The persecutions of 1096 and 1147, during the first and the second crusades, inspired Jewish scholars of 12th-century Ashkenaz (Ephraim of Bonn, Ephraim of Regensburg, Elieser ben Nathan and others) to produce a number of literary texts, piyutim and chronicles. Seeking to commemorate the victims of the aforementioned persecutions, these authors brought literary descriptions into the foreground, descriptions which characterize the circumstances of martyrdom (Kiddush ha Shem) as active or passive self-sacrifice and, at times, even portray the victims as equivalent to the sacrifices in the temple of Jerusalem.
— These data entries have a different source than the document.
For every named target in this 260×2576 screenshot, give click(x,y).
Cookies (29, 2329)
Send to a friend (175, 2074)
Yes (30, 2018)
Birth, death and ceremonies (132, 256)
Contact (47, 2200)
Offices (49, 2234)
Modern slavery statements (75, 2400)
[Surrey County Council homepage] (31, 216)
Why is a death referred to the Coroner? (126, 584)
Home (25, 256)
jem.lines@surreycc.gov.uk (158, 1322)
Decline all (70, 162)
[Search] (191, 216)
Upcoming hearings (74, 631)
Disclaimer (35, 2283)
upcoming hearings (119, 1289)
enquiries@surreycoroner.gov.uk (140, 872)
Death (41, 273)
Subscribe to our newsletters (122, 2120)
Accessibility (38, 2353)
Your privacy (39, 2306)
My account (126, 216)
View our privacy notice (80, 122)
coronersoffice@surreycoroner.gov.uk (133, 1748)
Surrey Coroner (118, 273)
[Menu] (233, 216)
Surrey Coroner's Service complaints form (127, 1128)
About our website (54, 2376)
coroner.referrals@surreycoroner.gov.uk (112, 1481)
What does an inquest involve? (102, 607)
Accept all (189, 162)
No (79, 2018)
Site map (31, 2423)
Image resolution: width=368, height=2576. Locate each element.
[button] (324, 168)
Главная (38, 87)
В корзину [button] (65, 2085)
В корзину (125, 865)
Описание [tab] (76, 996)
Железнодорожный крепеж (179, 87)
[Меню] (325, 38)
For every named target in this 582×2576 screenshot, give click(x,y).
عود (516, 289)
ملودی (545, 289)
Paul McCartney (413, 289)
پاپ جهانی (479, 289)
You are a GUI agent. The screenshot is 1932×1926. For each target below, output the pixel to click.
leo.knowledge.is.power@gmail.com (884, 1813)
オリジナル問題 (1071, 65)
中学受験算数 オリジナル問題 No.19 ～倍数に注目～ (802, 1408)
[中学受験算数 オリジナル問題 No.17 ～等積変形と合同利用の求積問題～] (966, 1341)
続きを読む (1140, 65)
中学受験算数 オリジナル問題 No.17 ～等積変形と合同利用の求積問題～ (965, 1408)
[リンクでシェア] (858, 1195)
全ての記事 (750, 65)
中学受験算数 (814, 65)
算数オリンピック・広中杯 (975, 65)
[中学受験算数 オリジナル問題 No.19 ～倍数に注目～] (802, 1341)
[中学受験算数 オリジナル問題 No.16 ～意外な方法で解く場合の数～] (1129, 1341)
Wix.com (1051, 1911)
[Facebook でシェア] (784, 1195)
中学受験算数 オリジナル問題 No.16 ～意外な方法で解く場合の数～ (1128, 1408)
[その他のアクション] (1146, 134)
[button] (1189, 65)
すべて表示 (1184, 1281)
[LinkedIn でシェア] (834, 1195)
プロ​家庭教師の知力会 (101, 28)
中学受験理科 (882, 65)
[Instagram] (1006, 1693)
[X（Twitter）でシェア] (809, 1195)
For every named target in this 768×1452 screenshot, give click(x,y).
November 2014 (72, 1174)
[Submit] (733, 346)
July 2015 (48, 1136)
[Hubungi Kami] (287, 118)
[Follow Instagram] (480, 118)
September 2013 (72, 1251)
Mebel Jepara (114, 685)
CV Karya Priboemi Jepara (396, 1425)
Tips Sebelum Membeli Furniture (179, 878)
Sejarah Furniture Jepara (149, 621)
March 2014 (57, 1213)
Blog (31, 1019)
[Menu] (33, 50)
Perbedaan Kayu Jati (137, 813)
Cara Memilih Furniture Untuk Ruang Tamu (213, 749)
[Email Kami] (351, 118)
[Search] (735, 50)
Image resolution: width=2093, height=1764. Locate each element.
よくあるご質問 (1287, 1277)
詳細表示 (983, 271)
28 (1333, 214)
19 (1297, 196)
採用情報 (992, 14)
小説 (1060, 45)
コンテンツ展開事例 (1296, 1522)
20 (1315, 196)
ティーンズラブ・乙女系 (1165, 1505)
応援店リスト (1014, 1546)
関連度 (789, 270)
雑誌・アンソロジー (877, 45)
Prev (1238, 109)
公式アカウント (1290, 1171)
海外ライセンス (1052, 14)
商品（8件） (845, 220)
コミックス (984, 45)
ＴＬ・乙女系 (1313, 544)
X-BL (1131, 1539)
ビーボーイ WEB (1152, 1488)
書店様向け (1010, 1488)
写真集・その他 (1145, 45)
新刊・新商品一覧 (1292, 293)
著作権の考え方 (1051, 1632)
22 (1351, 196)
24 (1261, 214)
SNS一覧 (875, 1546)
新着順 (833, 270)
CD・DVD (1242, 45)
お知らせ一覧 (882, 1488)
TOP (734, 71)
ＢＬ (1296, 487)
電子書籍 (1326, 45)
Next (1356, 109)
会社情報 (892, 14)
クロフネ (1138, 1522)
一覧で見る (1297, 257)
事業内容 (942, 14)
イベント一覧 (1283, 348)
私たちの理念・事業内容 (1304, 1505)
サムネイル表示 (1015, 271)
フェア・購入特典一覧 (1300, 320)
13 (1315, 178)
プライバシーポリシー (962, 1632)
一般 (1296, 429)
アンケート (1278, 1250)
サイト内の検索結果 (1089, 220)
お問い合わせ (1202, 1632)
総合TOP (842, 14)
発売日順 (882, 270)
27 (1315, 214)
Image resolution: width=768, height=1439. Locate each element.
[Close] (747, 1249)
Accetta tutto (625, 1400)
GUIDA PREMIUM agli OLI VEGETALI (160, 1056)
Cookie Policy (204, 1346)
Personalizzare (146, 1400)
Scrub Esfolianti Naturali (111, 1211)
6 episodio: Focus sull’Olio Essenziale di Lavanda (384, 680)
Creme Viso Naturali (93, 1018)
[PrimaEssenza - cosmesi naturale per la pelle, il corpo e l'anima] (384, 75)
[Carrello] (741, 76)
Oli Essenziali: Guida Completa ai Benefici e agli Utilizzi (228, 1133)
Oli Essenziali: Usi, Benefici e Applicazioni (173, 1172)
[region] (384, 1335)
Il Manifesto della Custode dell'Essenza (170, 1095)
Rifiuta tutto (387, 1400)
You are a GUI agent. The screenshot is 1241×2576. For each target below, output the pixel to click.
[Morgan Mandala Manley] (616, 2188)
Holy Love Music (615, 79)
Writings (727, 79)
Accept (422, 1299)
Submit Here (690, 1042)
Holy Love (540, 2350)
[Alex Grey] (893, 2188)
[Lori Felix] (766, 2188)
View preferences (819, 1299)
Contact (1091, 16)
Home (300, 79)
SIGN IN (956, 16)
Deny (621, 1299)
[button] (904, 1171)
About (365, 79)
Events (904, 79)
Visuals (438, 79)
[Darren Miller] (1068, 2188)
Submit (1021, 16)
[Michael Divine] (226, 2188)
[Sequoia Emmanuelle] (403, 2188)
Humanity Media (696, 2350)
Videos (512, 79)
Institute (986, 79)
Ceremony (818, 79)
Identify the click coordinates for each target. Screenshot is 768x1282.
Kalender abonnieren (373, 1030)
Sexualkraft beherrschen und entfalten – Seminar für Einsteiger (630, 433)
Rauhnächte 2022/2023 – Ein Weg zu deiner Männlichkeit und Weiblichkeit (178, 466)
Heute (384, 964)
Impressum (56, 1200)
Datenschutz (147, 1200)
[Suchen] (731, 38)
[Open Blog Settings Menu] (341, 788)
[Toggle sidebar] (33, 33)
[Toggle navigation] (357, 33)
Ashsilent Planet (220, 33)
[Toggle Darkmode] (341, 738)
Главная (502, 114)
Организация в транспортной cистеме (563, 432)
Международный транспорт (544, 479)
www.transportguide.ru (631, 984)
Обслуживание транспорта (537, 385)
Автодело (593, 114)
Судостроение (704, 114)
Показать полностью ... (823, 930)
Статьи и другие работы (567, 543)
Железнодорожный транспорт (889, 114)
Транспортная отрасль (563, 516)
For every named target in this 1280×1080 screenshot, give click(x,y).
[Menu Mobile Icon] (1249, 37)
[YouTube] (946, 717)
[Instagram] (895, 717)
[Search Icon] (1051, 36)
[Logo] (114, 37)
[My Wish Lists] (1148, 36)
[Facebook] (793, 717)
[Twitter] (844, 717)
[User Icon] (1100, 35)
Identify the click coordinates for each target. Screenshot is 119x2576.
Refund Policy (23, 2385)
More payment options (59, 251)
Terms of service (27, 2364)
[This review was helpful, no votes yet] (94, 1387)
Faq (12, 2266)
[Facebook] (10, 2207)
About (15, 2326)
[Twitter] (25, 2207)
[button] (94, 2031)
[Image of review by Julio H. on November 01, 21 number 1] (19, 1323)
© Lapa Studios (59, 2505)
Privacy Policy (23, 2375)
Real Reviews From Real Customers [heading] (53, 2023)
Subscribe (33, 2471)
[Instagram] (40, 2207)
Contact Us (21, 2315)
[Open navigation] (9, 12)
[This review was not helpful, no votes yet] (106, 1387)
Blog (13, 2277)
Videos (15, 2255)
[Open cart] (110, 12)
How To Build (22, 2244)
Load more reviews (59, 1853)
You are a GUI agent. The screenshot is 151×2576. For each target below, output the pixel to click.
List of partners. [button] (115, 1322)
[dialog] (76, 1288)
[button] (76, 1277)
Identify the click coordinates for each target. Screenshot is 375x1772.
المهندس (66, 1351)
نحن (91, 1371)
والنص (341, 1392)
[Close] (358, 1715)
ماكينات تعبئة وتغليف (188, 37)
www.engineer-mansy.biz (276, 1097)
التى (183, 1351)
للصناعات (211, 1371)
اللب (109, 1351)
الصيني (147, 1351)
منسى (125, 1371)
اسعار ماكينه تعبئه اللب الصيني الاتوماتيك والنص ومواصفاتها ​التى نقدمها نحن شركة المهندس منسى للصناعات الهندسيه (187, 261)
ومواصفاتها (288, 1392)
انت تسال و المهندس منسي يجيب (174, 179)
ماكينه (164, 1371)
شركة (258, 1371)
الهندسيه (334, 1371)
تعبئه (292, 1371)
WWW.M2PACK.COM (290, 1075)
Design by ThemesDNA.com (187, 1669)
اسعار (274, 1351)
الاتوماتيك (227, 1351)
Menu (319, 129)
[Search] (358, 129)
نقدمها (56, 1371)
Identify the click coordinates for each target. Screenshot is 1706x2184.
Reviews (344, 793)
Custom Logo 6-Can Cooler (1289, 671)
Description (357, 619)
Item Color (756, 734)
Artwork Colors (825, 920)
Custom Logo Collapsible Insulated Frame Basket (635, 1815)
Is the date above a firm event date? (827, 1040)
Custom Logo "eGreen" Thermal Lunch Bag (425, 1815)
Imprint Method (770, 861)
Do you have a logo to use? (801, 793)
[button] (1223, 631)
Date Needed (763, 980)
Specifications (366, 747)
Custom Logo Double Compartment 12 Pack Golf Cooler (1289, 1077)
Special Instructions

In my presentation, I demonstrate the extent to which interpreting the Ashkenazi martyrs as blood sacrifices in the tradition of the Jerusalem Temple changed the ideas about the afterlife held by the Jews in Ashkenaz as well their practices around the commemoration of the dead. The role of the martyrs, the spilling of their blood before God, gave them and their commemoration a special place in the context of the liturgy. Thus, the commemoration of these martyrs ultimately caused unique forms of general remembrance of the dead to emerge in medieval Ashkenaz.
The liturgical way of commemorating the dead is intended to draw God`s attention to both the person and deed of the martyr. Furthermore, soon after, a similar form of privileged remembrance of the dead was developed and practised for the community’s benefactors as well. This produced additional forms of commemoration of the dead within the Ashkenazi tradition: liturgical lists of martyrs and benefactors in Siddurim and Mahsorim. These developments culminated, in the 13th century, in the creation of memorial books (Memorbücher) that recorded these lists and function as special commemorative objects within and beyond the liturgy.